_Your instructions_
Skip the pictures, please, and write out exactly every line from the one containing "Navigate to ネットワーク in the breadcrumb" through the end of the listing below.

_Exercise materials_

══════════════════════════════

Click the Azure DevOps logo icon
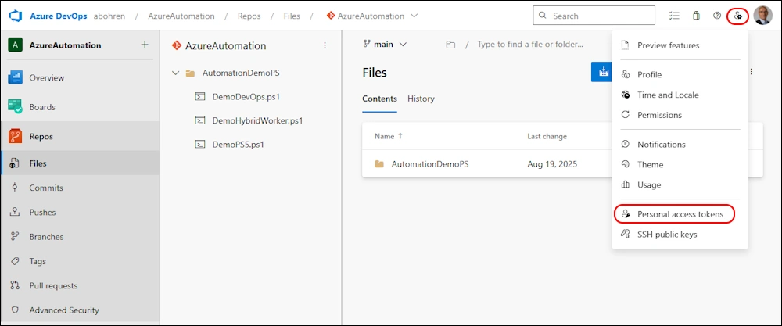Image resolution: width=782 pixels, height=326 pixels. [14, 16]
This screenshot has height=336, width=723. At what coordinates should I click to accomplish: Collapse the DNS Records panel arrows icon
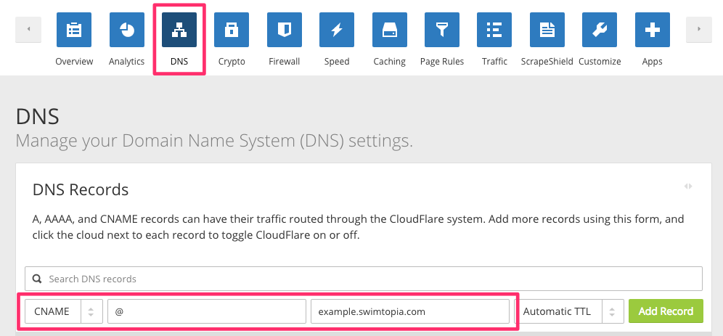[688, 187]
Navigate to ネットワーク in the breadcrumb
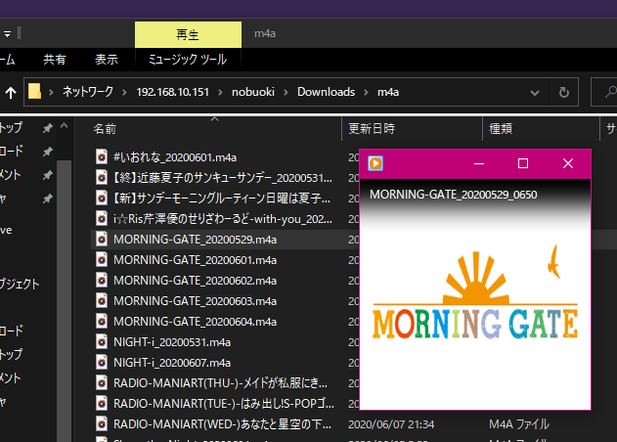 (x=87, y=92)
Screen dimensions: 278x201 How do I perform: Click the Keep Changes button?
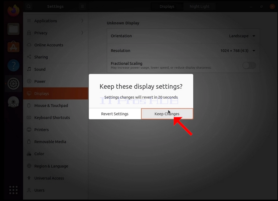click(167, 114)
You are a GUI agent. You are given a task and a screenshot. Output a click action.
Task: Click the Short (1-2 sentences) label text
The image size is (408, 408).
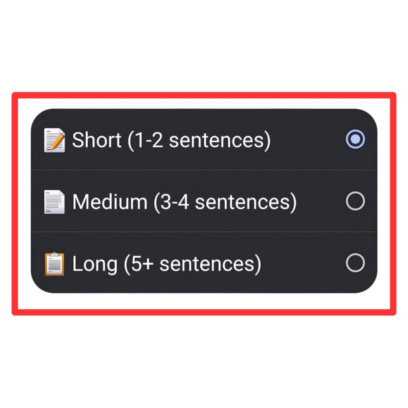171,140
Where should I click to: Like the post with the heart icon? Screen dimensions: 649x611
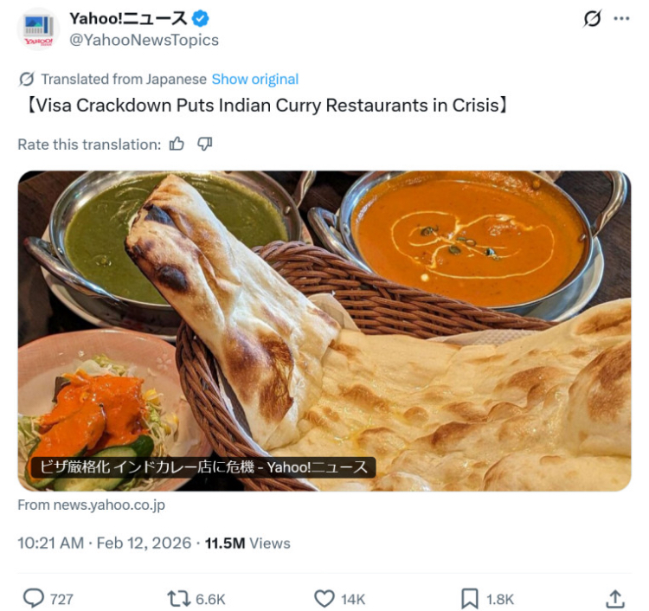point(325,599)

══════════════════════════════

_Answer for this exercise_
Navigate to ネットワーク in the breadcrumb
 (x=87, y=92)
Screen dimensions: 278x201 How do I perform: Click the Keep Changes button?
click(167, 114)
You are a GUI agent. You are given a task and a screenshot. Output a click action.
Task: Click the Short (1-2 sentences) label text
The image size is (408, 408).
171,140
Where should I click to: Like the post with the heart icon? Screen dimensions: 649x611
point(325,599)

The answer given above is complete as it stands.